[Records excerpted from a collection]

[Start of Attachment]

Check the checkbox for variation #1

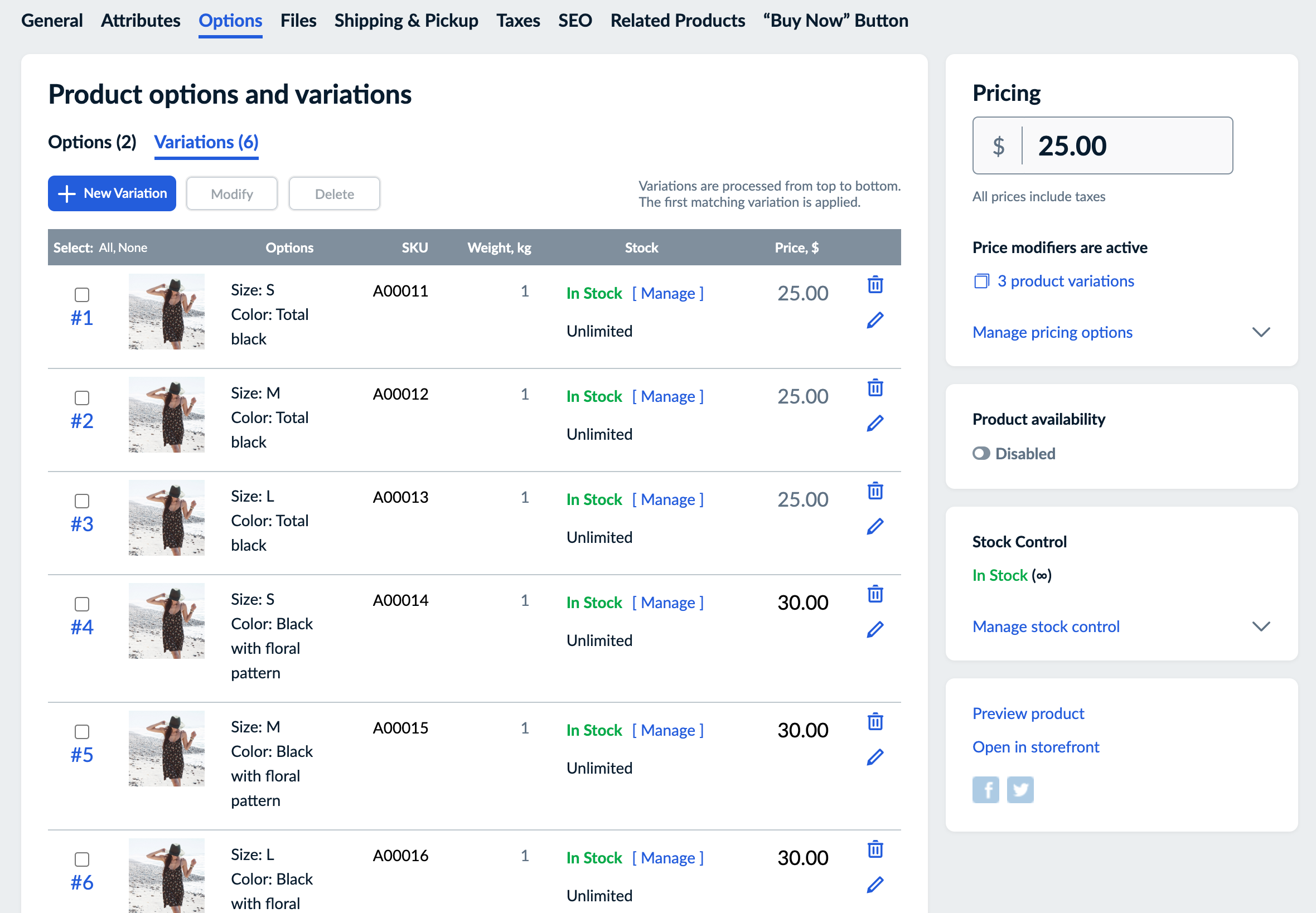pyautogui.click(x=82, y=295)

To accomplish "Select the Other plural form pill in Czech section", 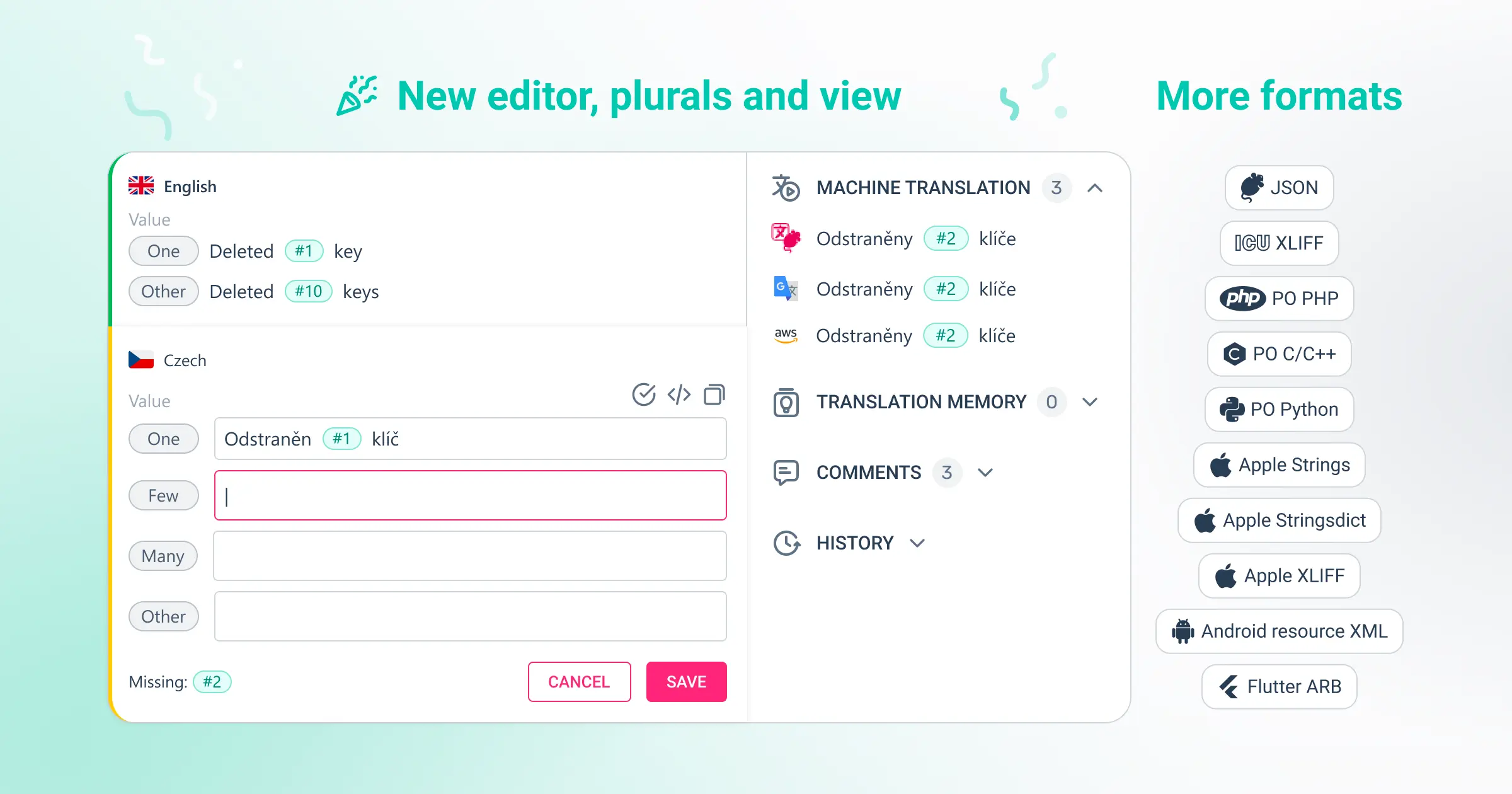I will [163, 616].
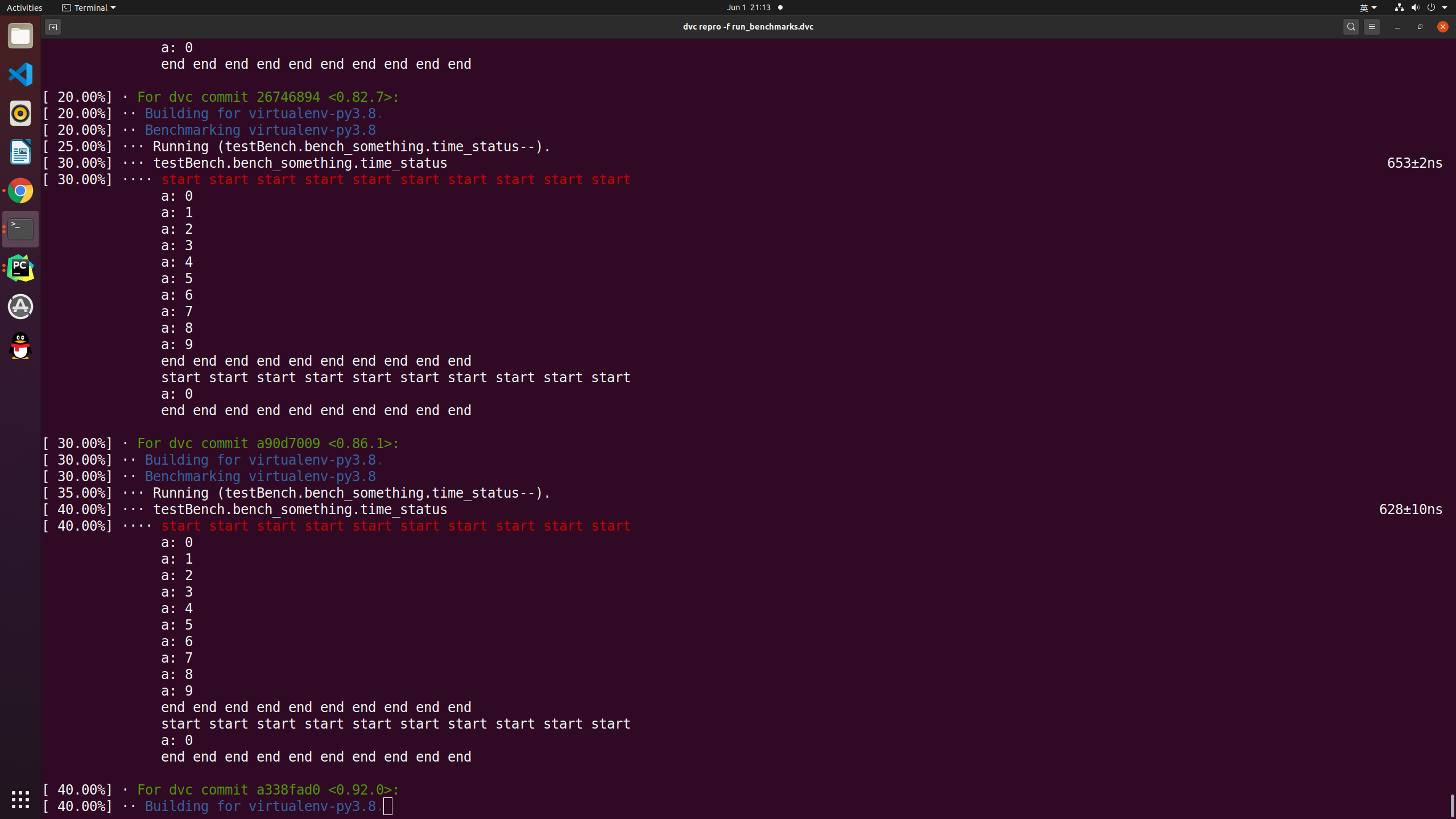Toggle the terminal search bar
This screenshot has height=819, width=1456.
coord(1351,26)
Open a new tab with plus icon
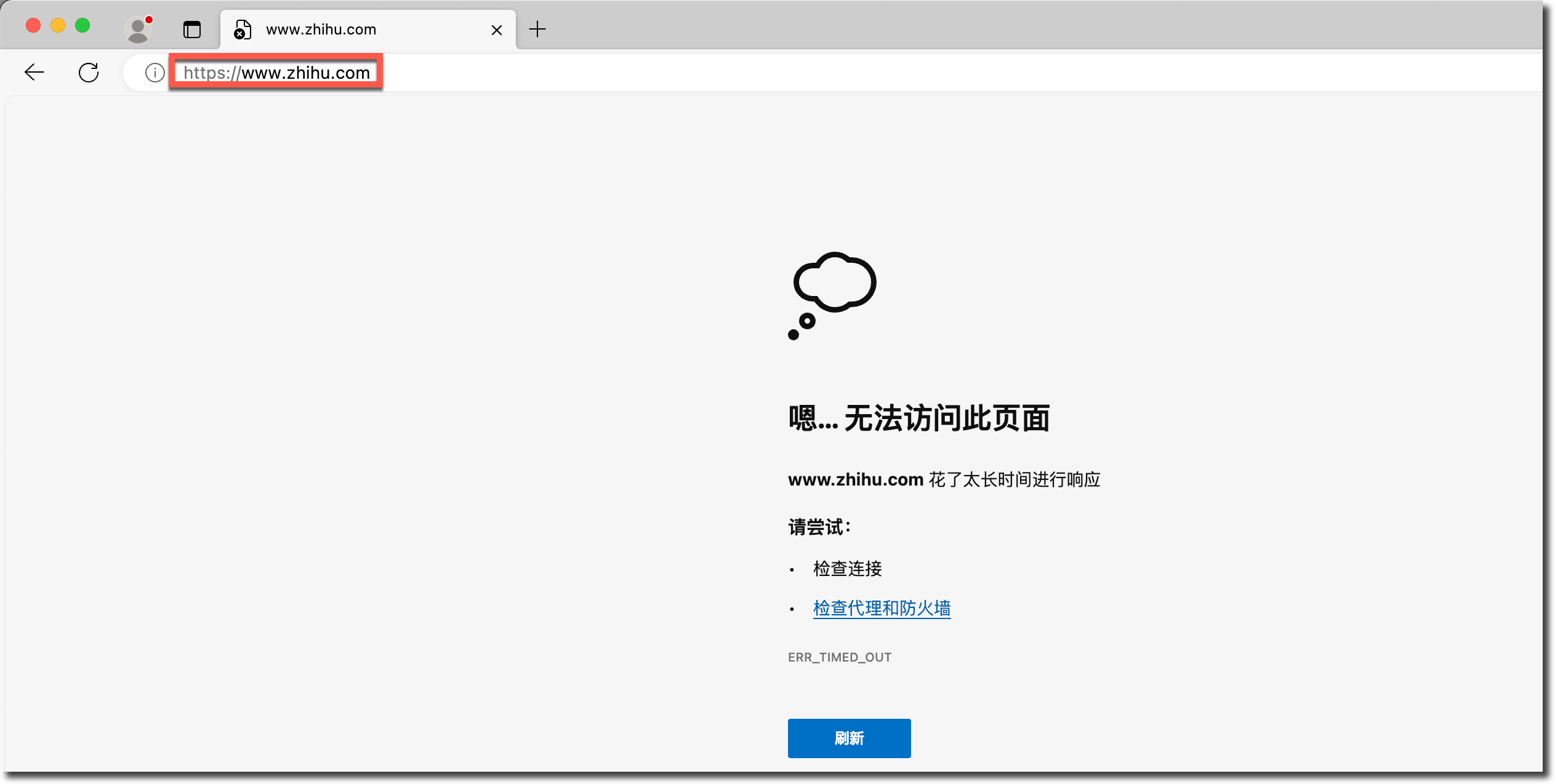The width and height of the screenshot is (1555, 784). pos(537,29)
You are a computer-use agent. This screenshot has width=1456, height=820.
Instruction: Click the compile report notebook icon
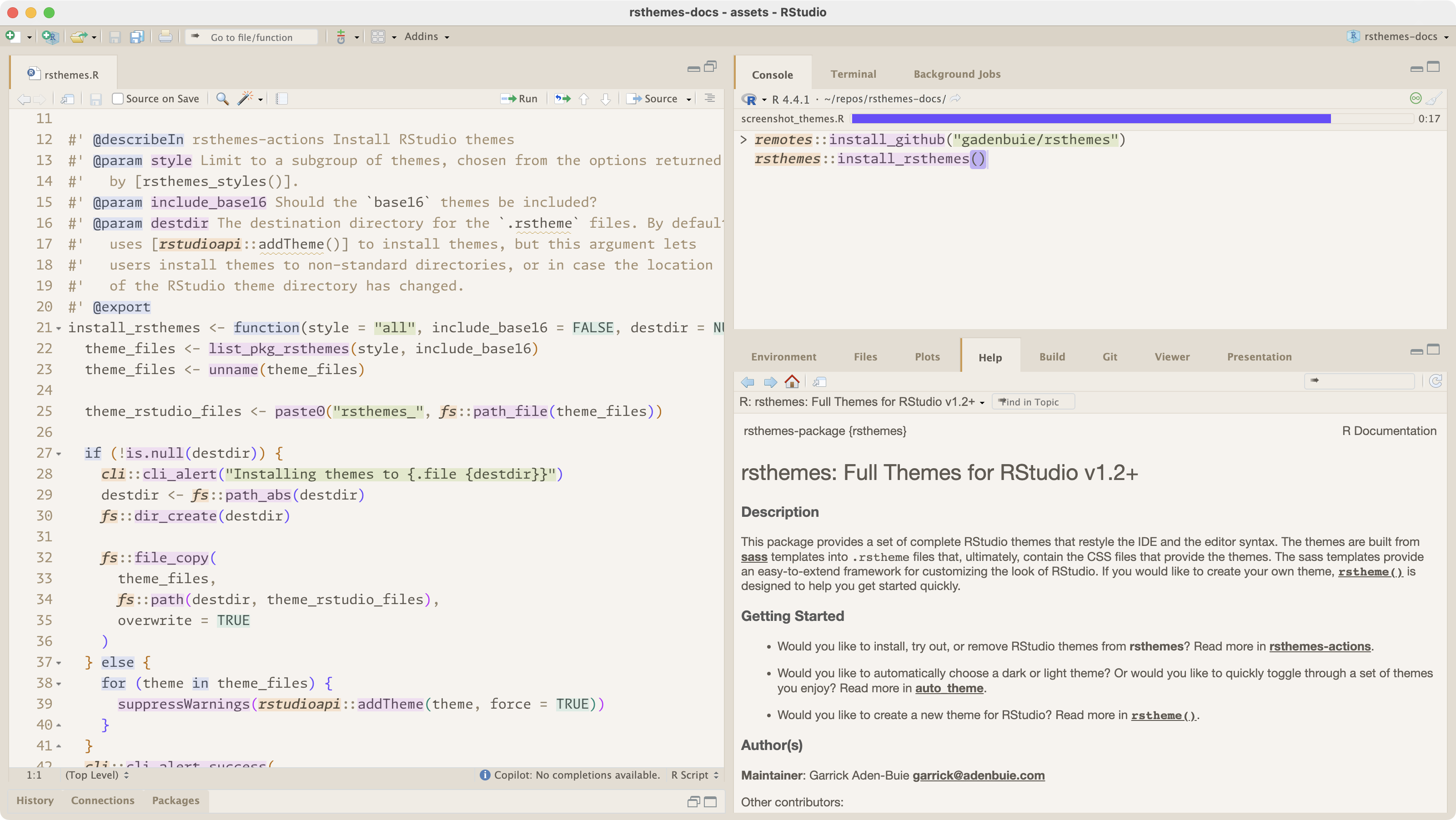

[End of Attachment]

Work to complete: Reproduce only the lines from the line with "You are a computer-use" to the end of the entries. Keep both ends, copy them exactly, and omit every picture.

Solution for this problem:
You are a computer-use agent. This screenshot has width=1456, height=820.
Instruction: Click the compile report notebook icon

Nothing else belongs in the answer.